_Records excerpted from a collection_
*** Block opens ***
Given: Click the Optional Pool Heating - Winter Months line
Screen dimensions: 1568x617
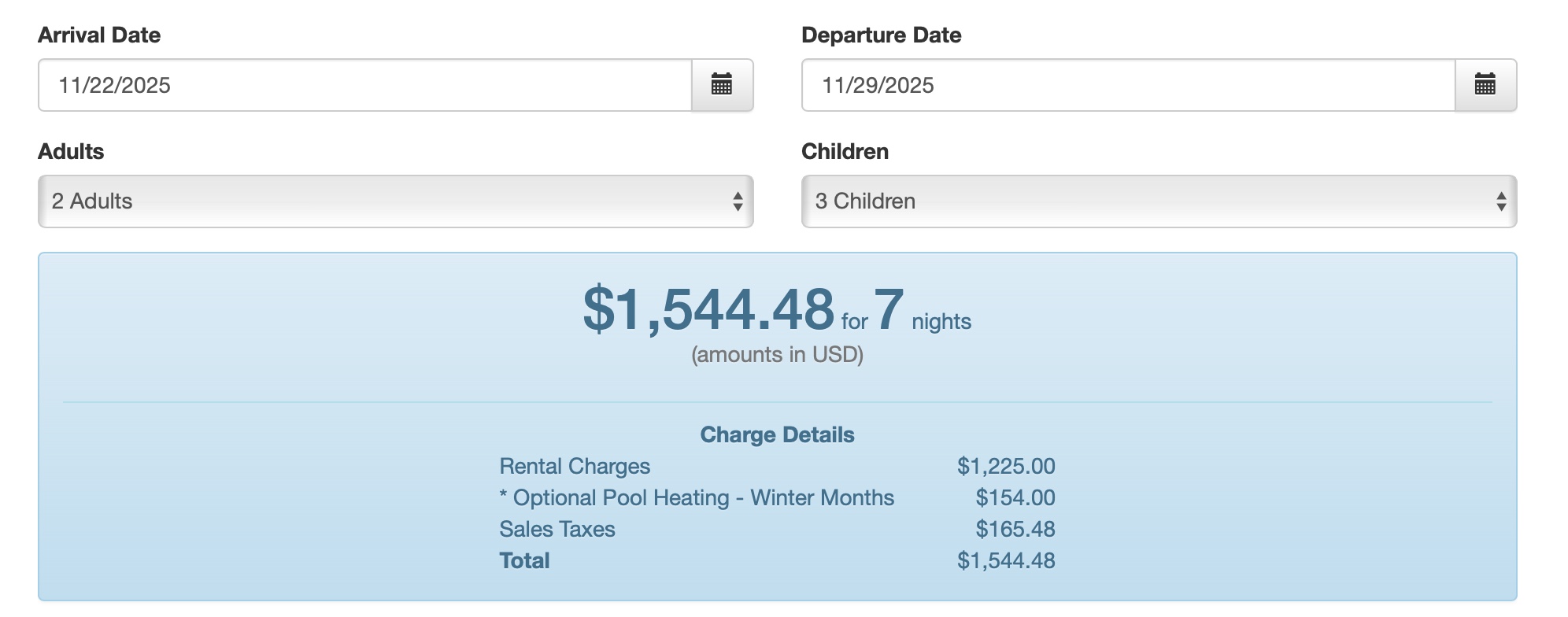Looking at the screenshot, I should click(697, 498).
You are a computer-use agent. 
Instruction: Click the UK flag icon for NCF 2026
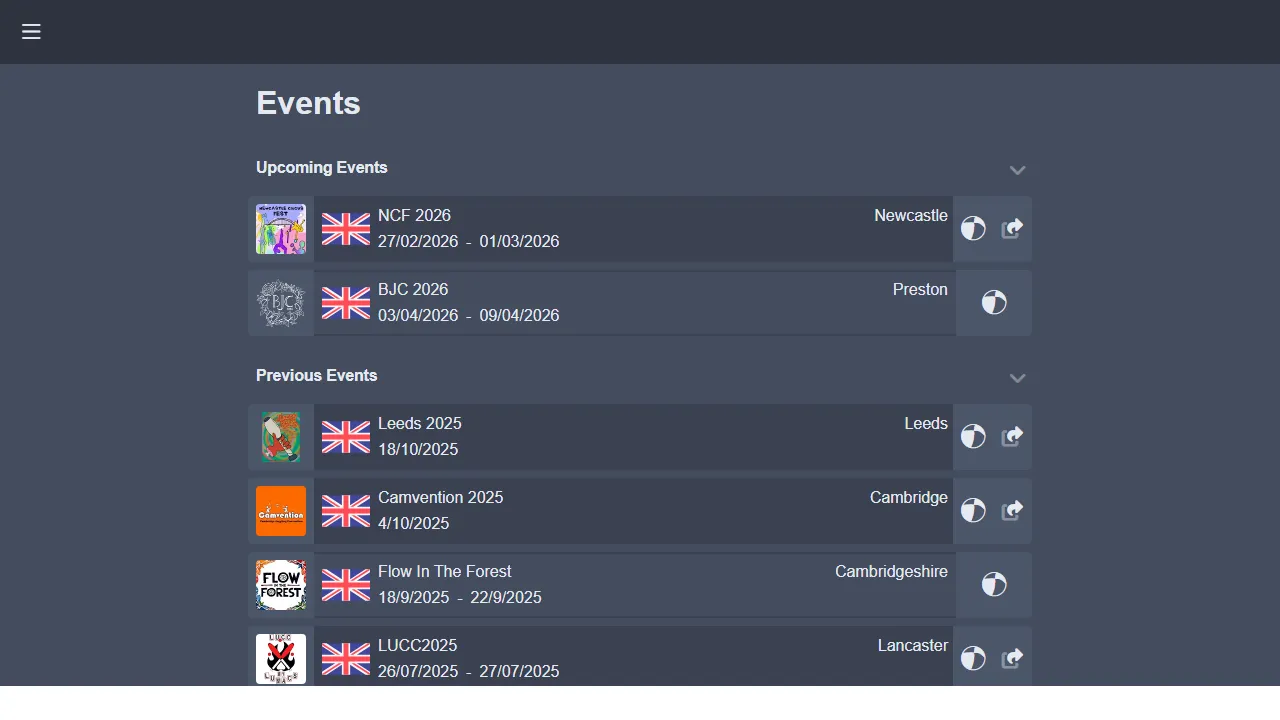coord(345,228)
*** Block closes ***
_Exercise details_
Print the records above verbatim, pictures excluded.

_Problem solution_
Given: Click the Optional Pool Heating - Winter Months line
Screen dimensions: 1568x617
Looking at the screenshot, I should click(697, 498).
You are a computer-use agent. 
Instruction: Click the UK flag icon for NCF 2026
coord(345,228)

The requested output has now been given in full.